Le peuple interdit
Alexandre Chartrand
par Gilles Marsolais
Le peuple interdit d’Alexandre Chartrand, centré sur la fièvre indépendantiste qui prévaut en Catalogne, vaut largement le détour pour l’intelligence de son approche.
Personne n’ignore que les Catalans, qui forment un peuple, aspirent à l’autodétermination, et en nombre suffisamment important pour irriter au plus haut point le gouvernement espagnol. D’autant plus qu’ils entendent réaliser ce rêve d’une façon pacifique, au même titre que les Québécois et les Écossais. Cette option démocratique n’est pas la voie la plus facile, puisqu’elle implique un long processus d’éducation, de prise de conscience et d’apprentissage, sans cesse à reprendre au fil des générations qui se succèdent et qui changent en fonction des oscillations de la planète, notamment au gré des contraintes économiques. Bref, cette option, nettement préférable à celle des armes, plus expéditive et plus haïssable, est forcément parsemée d’embûches, et sa mise en œuvre est appelée à connaître des hauts et des bas. Les Québécois en savent quelque chose, alors que les Écossais l’expérimentent à leur tour.
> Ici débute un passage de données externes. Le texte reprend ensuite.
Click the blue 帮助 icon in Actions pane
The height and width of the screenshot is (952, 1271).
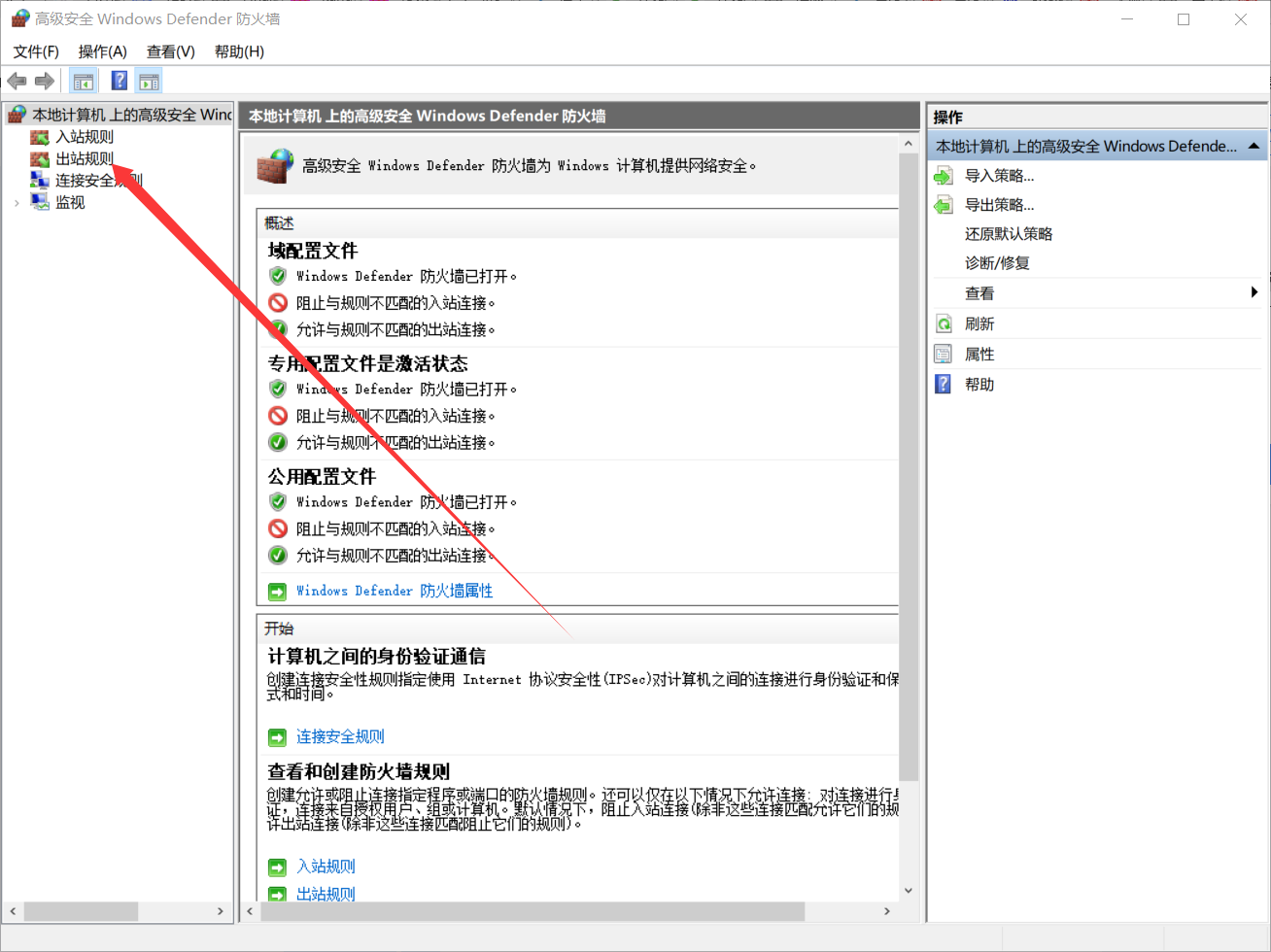(943, 384)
Les Catalans partent de loin, puisque la seule évocation de la tenue d’un référendum pour sonder la nature et l’ampleur de leur désir d’émancipation leur est interdite par la constitution espagnole. Qui plus est, le simple fait de participer à un tel référendum peut conduire son auteur directement en prison ! Pourtant, plus de deux millions de Catalans ont bravé l’interdit et voté lors du scrutin de novembre 2014. Le film d’Alexandre Chartrand s’intéresse à l’origine de l’une de ces prises de conscience qui ose enfin s’exprimer publiquement, à l’un de ces moments, à l’un de ces pics où tout un peuple se lève pour dire qu’il existe. Tout simplement. Et celui-ci le fait ici magnifiquement. C’est comme si un cinéaste avait réussi à filmer et à montrer d’une façon concentrée la ferveur des Québécois au tournant des années 1960, alors portés par les artistes et les bâtisseurs du Québec moderne, qui prenaient soudainement conscience de former un peuple et de participer à la création d’un nouveau monde, d’un nouvel espace de vie. En fait, ils le savaient depuis des générations, mais ils osaient enfin l’affirmer.
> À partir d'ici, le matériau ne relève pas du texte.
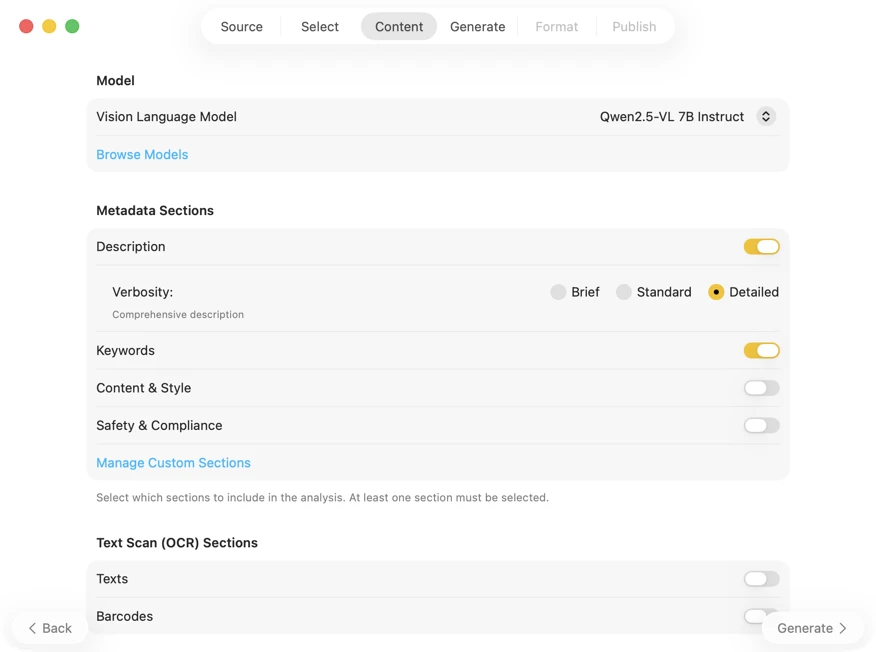The width and height of the screenshot is (876, 652).
Task: Enable the Content & Style section
Action: pyautogui.click(x=761, y=388)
Au lieu de produire un film bavard exposant dogmatiquement, chiffres à l’appui, les origines et les raisons d’être de ce projet politique catalan, Alexandre Chartrand s’ingénie avant tout, dans Le peuple interdit, à illustrer le jaillissement de ce refoulé. Un refoulé qui s’exprime par le formidable élan de solidarité qu’il suscite et qui le cimente. Voyez la marée humaine reproduisant sur des kilomètres le motif et les couleurs du drapeau catalan. Cette réalisation symbolique, impliquant un sens aigu de la responsabilité, repose il va sans dire sur la forte mobilisation de tous les participants habités par un objectif commun, au-delà des inévitables divergences de points de vue. Là, on n’est ni dans la joliesse, ni dans l’effet pour les besoins du film. Voyez aussi le spectacle des « tours humaines », symbole absolu de la solidarité. Solidarité indispensable à la base de ce projet destiné à prendre en main son destin, de façon pacifique et démocratique faut-il le rappeler. Solidarité qui aussi se doit d’être indéfectible, puisque toute défaillance, si minime soit-elle, entraînerait l’échec du projet. Du coup, tout participant, et tout politicien plus particulièrement, sait que plus il se rapproche du sommet, plus l’exercice devient périlleux !
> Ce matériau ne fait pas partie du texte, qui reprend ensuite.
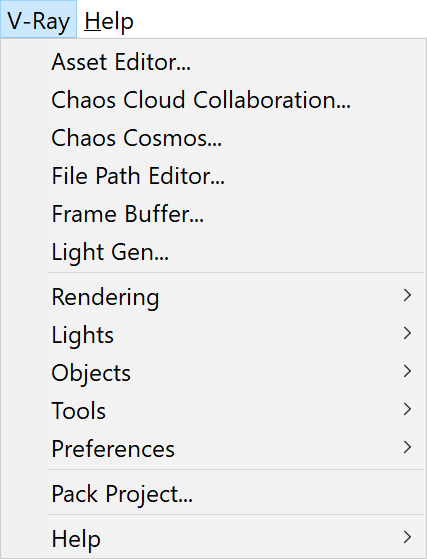The image size is (427, 559).
Task: Select Pack Project menu item
Action: coord(236,494)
Incidemment, le réalisateur donne la parole dans le feu de l’action à quelques-uns des initiateurs de ce projet politique qui peut sembler utopique, ne serait-ce que pour suggérer de façon prémonitoire qu’un long chemin reste à parcourir avant d’atteindre le but. Même si la mort de Franco a favorisé la renaissance de la langue catalane il y a quelque quarante ans, l’idée même de l’indépendance n’est apparue au grand jour que récemment et la réaction radicale du gouvernement espagnol, assortie de menaces et d’inculpations, est de mauvais augure pour l’avenir. On apprend effectivement en fin de parcours que des militants et des politiciens que le film nous a fait connaître, élus par tout un peuple pour les représenter, ont été traités comme de vulgaires criminels par la justice espagnole suite à la tenue de ce référendum. Mais, filmé dans le style du cinéma direct le plus pur, Le peuple interdit d’Alexandre Chartrand mise surtout sur l’image et l’émotion que celle-ci peut susciter. Sa qualité est à la mesure du rêve de tout un peuple dont le Québec assoupi devrait s’inspirer.